Amanda Congdon on ABC
Just as punk groups like the Replacements and Hüsker Dü signed major record label deals but still failed to crack into the mainstream and eventually disbanded, Congdon’s career at ABC was short lived, lasting for only about a year. No DIY-turned-mainstream journalist has crossed over as successfully as the way Nirvana did in the music industry, and only time will tell if this possibility is even feasible.
Professionals become citizens
One big phenomenon seen more and more in DIY journalism is professional journalists leaving their jobs at newspapers (or, more often than not, getting laid off) and starting their own independent news gathering websites and blogs. Skews of journalists, from Eric Black to Josh Marshall to Jeff Jarvis, got their start in mainstream media and later made the switch to DIY websites and independent blogs. Due to the shortage in print media, it continues to happen at a quick rate, perhaps because it’s the only option left for so many downsized journalists.

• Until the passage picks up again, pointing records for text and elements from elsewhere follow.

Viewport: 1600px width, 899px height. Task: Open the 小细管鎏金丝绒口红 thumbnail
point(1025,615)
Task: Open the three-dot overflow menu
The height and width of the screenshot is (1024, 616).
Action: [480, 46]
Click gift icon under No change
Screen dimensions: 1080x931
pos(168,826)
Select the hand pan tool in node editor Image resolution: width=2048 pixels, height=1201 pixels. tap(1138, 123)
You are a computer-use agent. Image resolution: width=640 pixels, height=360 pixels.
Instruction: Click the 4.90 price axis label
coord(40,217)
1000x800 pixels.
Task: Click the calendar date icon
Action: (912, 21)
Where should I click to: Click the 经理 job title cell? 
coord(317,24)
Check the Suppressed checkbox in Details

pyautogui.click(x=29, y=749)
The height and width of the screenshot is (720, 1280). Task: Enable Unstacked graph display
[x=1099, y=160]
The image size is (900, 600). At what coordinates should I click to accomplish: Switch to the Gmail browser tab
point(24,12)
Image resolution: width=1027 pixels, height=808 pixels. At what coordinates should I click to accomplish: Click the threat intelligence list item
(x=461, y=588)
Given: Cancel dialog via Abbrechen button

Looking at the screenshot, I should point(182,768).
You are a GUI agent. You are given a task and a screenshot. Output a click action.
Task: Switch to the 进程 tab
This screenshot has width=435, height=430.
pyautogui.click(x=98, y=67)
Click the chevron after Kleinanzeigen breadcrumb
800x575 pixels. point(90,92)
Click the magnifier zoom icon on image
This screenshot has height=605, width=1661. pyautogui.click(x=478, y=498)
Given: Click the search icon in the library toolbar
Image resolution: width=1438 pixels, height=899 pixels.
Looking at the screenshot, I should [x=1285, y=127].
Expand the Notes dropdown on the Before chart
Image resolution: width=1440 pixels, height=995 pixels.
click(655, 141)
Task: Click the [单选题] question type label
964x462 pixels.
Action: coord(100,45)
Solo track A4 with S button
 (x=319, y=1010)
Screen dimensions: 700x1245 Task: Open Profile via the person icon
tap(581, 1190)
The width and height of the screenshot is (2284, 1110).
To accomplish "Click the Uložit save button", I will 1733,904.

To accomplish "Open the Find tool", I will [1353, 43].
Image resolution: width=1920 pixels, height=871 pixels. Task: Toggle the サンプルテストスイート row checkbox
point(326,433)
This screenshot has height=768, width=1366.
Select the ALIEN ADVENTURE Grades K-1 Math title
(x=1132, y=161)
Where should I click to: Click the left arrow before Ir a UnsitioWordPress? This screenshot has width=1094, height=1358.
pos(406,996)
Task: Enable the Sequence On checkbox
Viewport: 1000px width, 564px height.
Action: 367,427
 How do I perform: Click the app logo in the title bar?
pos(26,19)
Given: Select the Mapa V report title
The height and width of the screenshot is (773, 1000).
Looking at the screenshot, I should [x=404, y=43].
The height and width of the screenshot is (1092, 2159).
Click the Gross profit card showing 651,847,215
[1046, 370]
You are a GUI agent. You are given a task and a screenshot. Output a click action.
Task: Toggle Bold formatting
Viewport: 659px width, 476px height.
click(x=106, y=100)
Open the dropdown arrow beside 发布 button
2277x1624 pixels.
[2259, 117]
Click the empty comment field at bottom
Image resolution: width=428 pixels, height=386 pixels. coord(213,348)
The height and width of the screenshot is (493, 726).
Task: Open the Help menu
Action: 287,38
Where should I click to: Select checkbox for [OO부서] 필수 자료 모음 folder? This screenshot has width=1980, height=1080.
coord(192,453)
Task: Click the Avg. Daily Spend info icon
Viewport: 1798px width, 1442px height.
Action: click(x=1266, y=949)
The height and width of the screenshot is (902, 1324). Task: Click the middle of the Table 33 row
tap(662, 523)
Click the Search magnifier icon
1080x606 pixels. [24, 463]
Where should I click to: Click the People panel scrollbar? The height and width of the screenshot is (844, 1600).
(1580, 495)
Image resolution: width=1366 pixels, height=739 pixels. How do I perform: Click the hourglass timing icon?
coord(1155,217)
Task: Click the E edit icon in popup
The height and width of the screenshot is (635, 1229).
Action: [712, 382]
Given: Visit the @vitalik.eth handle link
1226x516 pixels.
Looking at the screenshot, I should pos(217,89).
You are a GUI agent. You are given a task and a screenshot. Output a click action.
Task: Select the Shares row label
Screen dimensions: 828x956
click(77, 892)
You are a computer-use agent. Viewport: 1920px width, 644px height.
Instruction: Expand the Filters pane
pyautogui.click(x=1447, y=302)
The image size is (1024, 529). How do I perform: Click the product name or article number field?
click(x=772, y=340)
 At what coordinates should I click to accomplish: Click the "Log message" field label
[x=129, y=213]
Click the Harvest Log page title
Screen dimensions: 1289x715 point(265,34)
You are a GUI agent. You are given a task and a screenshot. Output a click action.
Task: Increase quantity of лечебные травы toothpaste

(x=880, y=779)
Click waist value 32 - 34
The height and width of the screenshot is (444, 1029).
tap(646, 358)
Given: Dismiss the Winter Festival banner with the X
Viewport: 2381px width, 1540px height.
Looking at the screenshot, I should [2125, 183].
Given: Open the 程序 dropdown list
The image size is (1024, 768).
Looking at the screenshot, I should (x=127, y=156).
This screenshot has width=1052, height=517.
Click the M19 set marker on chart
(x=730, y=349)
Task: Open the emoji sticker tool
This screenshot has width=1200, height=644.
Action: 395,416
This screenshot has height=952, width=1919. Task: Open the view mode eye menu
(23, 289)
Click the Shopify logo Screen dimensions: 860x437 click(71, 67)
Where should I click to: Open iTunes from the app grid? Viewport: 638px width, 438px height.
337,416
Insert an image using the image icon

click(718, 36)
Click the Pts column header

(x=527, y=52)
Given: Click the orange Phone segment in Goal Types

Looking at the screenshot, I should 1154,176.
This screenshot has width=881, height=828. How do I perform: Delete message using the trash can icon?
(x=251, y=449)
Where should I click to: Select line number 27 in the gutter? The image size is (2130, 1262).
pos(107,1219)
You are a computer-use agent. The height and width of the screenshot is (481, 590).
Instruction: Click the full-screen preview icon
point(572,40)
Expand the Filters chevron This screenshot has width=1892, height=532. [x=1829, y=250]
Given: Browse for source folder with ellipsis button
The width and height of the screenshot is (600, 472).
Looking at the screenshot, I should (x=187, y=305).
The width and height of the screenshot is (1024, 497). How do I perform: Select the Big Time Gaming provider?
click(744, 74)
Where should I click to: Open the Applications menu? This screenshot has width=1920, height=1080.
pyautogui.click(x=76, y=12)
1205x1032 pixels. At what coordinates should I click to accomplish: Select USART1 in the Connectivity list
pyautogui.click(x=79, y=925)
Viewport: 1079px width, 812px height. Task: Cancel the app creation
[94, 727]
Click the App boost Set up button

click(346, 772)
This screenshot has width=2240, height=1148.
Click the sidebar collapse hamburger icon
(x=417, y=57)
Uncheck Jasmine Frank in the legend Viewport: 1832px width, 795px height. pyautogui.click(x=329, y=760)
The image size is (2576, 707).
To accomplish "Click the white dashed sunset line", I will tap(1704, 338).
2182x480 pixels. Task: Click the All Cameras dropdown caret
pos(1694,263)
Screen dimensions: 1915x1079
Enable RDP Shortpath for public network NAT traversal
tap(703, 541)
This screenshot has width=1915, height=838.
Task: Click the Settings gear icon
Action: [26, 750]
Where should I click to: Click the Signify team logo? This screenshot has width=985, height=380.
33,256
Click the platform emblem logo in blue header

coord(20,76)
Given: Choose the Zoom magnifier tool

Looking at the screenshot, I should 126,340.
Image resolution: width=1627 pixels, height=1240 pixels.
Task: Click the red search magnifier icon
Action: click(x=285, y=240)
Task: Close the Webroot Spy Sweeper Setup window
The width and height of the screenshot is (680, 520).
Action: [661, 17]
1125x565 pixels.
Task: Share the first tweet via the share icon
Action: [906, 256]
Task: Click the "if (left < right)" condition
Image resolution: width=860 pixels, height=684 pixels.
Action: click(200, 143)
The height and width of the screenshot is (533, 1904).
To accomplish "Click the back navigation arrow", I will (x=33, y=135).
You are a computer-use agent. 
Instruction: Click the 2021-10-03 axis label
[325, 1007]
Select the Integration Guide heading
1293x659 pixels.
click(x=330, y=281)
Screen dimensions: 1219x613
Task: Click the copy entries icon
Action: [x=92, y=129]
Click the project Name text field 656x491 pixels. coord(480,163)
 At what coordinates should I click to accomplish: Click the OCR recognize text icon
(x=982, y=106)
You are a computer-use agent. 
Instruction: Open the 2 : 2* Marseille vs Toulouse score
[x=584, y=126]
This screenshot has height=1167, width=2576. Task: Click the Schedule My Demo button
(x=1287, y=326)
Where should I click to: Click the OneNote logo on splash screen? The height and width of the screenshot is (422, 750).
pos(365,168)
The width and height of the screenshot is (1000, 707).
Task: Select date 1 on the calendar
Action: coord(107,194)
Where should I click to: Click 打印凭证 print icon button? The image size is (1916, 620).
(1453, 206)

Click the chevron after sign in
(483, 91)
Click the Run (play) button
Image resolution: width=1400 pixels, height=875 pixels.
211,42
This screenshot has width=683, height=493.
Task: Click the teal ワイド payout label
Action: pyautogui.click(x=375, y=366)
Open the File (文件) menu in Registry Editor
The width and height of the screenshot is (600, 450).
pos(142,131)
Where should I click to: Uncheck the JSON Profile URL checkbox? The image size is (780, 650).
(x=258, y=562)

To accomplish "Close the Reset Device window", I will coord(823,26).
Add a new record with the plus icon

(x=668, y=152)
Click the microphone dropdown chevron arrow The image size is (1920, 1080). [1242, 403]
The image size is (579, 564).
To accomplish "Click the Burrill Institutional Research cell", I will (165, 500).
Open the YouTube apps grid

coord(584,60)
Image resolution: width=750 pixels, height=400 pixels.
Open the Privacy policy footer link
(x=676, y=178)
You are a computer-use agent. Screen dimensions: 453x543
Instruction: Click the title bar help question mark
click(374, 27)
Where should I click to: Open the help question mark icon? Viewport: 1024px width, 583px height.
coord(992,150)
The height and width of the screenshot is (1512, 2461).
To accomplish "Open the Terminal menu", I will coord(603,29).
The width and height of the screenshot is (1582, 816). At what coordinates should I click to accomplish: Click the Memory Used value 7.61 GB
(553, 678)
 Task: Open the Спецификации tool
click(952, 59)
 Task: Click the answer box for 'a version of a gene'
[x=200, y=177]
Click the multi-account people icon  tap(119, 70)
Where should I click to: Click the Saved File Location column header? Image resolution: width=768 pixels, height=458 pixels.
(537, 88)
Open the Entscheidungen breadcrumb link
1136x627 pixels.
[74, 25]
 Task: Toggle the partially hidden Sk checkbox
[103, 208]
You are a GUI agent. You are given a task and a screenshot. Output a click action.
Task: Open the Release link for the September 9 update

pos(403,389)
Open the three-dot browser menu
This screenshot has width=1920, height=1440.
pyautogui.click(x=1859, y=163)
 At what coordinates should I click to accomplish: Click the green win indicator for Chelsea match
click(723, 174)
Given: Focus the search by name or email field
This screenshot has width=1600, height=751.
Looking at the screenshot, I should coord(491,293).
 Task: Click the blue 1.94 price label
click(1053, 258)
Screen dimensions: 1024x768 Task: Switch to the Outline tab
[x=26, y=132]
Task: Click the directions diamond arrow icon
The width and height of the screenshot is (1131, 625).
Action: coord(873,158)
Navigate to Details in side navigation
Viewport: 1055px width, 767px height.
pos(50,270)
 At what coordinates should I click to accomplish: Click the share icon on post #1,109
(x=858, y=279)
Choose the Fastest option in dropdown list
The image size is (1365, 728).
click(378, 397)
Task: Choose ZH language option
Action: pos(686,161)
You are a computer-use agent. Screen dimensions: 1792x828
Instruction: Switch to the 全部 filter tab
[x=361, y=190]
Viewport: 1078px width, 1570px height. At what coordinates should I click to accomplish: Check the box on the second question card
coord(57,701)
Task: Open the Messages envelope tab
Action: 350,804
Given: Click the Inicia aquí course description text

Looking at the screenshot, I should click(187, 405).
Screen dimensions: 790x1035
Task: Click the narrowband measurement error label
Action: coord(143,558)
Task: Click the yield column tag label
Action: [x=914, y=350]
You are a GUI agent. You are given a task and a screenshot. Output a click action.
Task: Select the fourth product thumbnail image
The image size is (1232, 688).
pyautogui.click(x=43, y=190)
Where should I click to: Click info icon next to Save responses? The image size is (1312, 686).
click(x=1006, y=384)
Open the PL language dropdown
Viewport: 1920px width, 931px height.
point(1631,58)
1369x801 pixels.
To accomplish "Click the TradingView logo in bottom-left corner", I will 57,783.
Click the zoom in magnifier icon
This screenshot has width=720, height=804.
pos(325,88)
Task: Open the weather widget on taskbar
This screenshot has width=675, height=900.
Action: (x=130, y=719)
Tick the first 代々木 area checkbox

And as more professional journalists turn online, the opportunity to criticize other media organizations is widened. Jim Romenesko’s Poynter Institute media blog is vocal in critiquing and delving into the substance of current media coverage. Gillmor argues that since professional journalists “are among the most thin-skinned people around,” this trend of increased media criticism is a very healthy development in 21st century journalism. Locally, David Brauer’s media coverage on MinnPost resembles Romenesko in that Brauer is unafraid to take shots at any news publication, be it The Rake, the Star Tribune or Mpls. St. Paul Magazine (the latter of which he sometimes writes for, although it wouldn’t seem like it after reading some of his posts). Brauer’s criticisms have led to discussions on his threads and even incited some of his targets to defend themselves by posting rebuttals on their own websites. All in all, it’s led to more transparency and public discussion, as citizens have become more actively involved by posting comments and arguments.
DIY’s Future
DIY journalists like Jeff Jarvis, Dan Gillmor and Doug McGill have successfully shown that mass media’s future will offer citizen journalism as well as mainstream journalism. “Journalists aren't the only ones with a license to operate journalism,” Jarvis said in a recent episode of Frontline. “Anyone can perform an act of journalism. When you witness news and capture it on your phone or laptop, you’re doing journalism.” The idea of anyone being able to gather the news and contribute to the public conscious is undeniably liberating – as liberating as being able to manage your own punk group, free of outside gate keeping. Just as this punk attitude in the music scene has stayed alive and evolved to new, diverse forms in social networking websites like My Space, it will probably stay alive in journalism as well.
Even prolific DIY punk trailblazers like former Black Flag frontman Henry Rollins are experimenting with new media DIY journalism. On his website, Rollins continues to assume his role as a public intellectual of the punk culture in new ways by keeping an updated web journal that lists plenty of tour dates and coverage of other punk artists mixed with Rollins’ usual banter about himself and society. It truly abides by the “if it’s not there, start it yourself” spirit of punk.
And DIY journalists like Gillmor predict that the punk spirit in the web is here to stay. Even if big corporations and big government hypothetically attempt to restrict public control of the Internet, Gillmor predicts that “technology will win because it is becoming more and more ubiquitous,” (Gillmor, p. 238). In that sense, DIY journalism is only at the brink of its impact and is only going to continue to develop as the 21st situates itself.